Otro aspecto delicado es decidir si el presidente Putin puede o no tener arreglo como interlocutor de la operación «encaje», empresa intrínsecamente de larga duración. Quizás el antiguo agente de la KGB haya interiorizado tanto la animadversión hacia Occidente que no sea capaz de dirigir a Rusia en los nuevos tiempos que se avecinan. Desde luego la forma mesiánica como ha aprovechado la ventana de oportunidad de las revueltas en Kiev y la baza que le dio el presidente Obama en los asuntos sirios e iraníes, no hace presagiar nada bueno. También el cómo avienta las llamas del eterno nacionalismo ruso parecen dibujar un hombre incapaz de comprender los retos de la globalización.

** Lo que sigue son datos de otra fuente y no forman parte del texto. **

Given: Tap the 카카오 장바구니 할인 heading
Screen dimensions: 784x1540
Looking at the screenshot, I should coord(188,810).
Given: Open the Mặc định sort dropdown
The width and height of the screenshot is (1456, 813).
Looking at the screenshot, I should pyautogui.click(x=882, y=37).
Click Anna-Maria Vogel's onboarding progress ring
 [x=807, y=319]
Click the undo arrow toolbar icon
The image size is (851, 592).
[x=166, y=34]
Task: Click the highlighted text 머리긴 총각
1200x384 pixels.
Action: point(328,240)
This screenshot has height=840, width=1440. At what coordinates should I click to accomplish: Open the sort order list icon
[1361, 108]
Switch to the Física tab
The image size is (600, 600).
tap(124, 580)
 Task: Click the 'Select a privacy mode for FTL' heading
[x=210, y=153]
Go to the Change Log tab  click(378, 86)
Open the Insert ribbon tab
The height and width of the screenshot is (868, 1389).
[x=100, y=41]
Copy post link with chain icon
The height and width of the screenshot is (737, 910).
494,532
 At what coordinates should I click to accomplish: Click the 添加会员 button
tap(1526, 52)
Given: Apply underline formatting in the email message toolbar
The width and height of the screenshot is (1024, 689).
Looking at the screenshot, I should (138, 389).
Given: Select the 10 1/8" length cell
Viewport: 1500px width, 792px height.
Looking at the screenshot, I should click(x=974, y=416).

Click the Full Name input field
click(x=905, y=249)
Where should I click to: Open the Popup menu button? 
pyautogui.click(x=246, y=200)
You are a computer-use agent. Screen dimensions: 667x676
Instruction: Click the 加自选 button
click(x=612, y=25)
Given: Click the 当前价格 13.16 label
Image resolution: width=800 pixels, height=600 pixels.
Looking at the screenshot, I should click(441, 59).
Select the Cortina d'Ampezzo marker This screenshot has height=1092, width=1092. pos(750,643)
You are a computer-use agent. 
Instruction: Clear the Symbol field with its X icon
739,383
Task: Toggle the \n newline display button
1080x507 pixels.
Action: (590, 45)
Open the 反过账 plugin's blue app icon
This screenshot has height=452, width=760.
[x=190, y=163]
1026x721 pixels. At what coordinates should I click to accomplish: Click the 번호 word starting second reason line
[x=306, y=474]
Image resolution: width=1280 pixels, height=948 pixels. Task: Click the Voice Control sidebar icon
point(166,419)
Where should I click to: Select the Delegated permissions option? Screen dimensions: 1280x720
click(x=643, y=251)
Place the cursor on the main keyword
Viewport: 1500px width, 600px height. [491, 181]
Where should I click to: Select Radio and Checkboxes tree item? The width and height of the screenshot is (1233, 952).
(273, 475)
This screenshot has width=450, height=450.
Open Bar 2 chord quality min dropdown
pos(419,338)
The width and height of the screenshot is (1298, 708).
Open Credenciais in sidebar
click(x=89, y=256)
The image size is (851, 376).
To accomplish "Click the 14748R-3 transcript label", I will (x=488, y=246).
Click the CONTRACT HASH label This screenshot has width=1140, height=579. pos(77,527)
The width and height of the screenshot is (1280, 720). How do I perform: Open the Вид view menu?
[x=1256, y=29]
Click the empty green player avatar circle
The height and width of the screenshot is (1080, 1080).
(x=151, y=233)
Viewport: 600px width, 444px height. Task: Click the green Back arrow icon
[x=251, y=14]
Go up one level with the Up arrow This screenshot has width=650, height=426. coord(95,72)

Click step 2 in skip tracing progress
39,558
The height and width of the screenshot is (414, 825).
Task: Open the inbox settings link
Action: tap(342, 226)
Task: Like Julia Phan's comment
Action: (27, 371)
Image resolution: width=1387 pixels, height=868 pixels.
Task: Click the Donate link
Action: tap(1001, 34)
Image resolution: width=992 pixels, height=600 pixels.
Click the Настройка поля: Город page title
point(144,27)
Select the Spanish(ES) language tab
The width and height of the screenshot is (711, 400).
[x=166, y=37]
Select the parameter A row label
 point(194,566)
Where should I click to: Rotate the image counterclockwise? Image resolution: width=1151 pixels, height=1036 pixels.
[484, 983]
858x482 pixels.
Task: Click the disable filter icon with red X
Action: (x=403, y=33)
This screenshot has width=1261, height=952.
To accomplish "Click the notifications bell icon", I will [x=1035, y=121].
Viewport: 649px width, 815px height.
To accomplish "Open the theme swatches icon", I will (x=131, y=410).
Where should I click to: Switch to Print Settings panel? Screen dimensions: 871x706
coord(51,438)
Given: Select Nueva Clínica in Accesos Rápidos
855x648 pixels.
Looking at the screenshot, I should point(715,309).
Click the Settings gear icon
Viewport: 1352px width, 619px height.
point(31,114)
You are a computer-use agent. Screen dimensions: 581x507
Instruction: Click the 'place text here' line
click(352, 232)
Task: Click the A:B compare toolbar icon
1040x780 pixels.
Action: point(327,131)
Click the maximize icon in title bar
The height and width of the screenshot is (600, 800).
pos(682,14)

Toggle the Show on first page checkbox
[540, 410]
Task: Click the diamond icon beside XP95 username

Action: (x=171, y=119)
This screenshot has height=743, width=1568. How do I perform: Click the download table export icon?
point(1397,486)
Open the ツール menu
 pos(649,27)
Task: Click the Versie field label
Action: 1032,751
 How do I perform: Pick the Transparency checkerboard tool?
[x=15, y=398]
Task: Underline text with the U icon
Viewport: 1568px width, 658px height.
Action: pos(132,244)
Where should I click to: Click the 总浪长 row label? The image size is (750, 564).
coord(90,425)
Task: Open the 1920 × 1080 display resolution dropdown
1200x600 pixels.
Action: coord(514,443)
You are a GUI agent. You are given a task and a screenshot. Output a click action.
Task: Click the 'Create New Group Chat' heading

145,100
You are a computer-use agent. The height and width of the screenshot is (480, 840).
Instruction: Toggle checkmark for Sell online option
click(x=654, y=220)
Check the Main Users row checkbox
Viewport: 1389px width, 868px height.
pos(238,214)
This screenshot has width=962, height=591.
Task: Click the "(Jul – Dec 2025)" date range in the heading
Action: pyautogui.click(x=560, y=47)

He tratado de no ser dogmático –pues la tarea supera mis débiles fuerzas– sino tan sólo demostrar que no estamos tan impotentes como pueda pensar nuestra opinión pública ante los sucesos de Crimea. Lo que no se puede hacer es improvisar en la presente crisis ucraniana aun suponiendo que la política que nos ha conducido hasta aquí hubiera sido arrogante al tratar con esa gran nación europea y asiática que es Rusia, a la que al contrario de lo que hicimos con la Unión Soviética, no hay que tratar de contener, sino más bien encajar con el resto de Europa. Pena que como pasa con Turquía, sea demasiado grande y diversa para poder acogerla en nuestro seno, no por sus peculiaridades sino por nuestras limitaciones. Dentro no, pero al lado y en paz, con firmeza, sí.